Input:
Start of Block
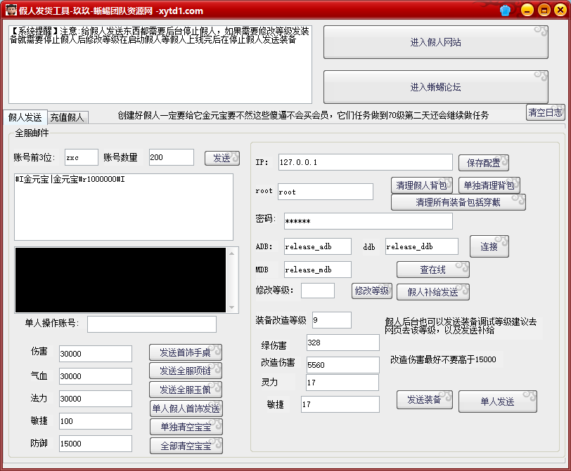The width and height of the screenshot is (571, 471).
Task: Connect to database using 连接 button
Action: [489, 246]
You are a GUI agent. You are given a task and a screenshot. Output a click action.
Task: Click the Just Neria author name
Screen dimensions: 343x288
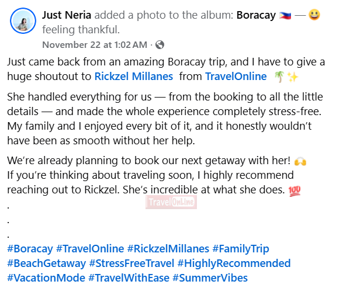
End of Block
Task instructions:
Please give again only the lines from the one containing "You are a GUI" through the last line of the entries above, exactly as they stand and without pictures.

Output of the task:
You are a GUI agent. You are given a task and a screenshot. Output a click action.
Task: Click the Just Neria author name
Screen dimensions: 343x288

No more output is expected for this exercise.